Auch wenn heute schon Montag ist, bei uns blüht noch was... 

Z. B.:
Ein Ananasgewächs, schon mit einigen Samen
 

Eine gelb bis apricot-farbene Brugmansie
 

Eine Monarde
 

Einen schönen Abend Euch allen!


----------



## Elfriede (29. Sep. 2008)

*AW: Was einem zum Sonntag so blüht....*

Hallo zusammen,

seit fünf Monaten blühen meine Goji-Sträucher schon und so sehen die kleinen, unscheinbaren Blüten aus.

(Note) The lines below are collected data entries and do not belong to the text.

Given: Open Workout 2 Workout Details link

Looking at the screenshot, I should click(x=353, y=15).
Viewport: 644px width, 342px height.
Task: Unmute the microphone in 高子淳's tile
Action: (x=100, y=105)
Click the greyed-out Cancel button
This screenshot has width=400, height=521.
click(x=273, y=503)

Mit lieben Grüßen aus Paros
Elfriede


----------



## Silke (30. Sep. 2008)

*AW: Was einem zum Sonntag so blüht....*

Hallo,
bei mir blühen auch noch ein paar....
   
   
   
  


Edit by Dodi: Bilder etwas gestaucht. Bitte nicht alle Bilder nebeneinander hier einstellen. Danke!


----------



## toschbaer (30. Sep. 2008)

*AW: Was einem zum Sonntag so blüht....*

Wau  
 Wunderschöne Bilder von Euch 

Hier ein paar Blüten aus unseren Garten

      

      

      

      

      

      

      

LG
Friedhelm


----------



## Conny (30. Sep. 2008)

*AW: Was einem zum Sonntag so blüht....*

Hallo,

@Rainer mir ist der Name wirklich nicht mehr eingefallen, obwohl ich diesen im Prinzip kenne, aber viele andere eben nicht  . Es sind halt keine Zahlen und ich werde mit zunehmendem Alter namensblind :evil 

@Dodi bei uns blühen leider keine Monarden mehr. Ich könnte nur noch welche bei den Blütenständen einstellen. Ananas mit Samen sieht auch sehr interessant aus  

@Silke bei Euch scheint der Herbst aber vorbei zu gehen. Das ist ja noch eine Blütenfülle 

@Friedhelm Schöne Bilder! Die Bildbearbeitung "rote Rose in schwarz" gefällt mir besonders


----------



## Silke (1. Okt. 2008)

*AW: Was einem zum Sonntag so blüht....*

Hallo
@onny: ja genau, bei uns gibts keinen Frühling und Herbst mehr. Wir gehen direkt in den Winter bzw. Sommer über. (Das ist kein Witz! Die letzten Jahre war es wirklich so. Klimaänderung lässt grüßen.)


----------



## Knoblauchkröte (18. Okt. 2008)

*AW: Was einem zum Sonntag so blüht....*

Hi,

ist zwar noch kein Sonntag, aber die letzten Blüten im Garten halten sich nicht an die Wochentage


----------



## Marlene (19. Okt. 2008)

*AW: Was einem zum Sonntag so blüht....*

eine etwas andere Blüte


----------



## Dodi (19. Okt. 2008)

*AW: Was einem zum Sonntag so blüht....*

Hallo Marlene,

diiieee ist aber schön!


----------



## Inken (28. Okt. 2008)

*AW: Was einem zum Sonntag so blüht....*

... oder an einem Dienstag!  

Ich war selbst erstaunt, was ich Ende Oktober noch im Garten finde!

       

       

Die TT-Cosmea kommt jetzt erst richtig in Schwung und bildet viele Knospen:   

Auch die TT-Lupine will noch blühen!  

Und beim Nachbarn blüht das Senfkraut!


----------



## Dodi (28. Okt. 2008)

*AW: Was einem zum Sonntag so blüht....*

Hallo Inken,

na, das ist ja noch richtig bunt bei Euch im Garten!
Hübsche Fotos.

Sach ma, was ist denn das für eine Pflanze, erste Reihe gaaanz rechts?  Die hat ja echt niedliche Blüten.


----------



## Koi-Uwe (28. Okt. 2008)

*AW: Was einem zum Sonntag so blüht....*



			
				Dodi schrieb:
			
		

> Sach ma, was ist denn das für eine Pflanze, erste Reihe gaaanz rechts?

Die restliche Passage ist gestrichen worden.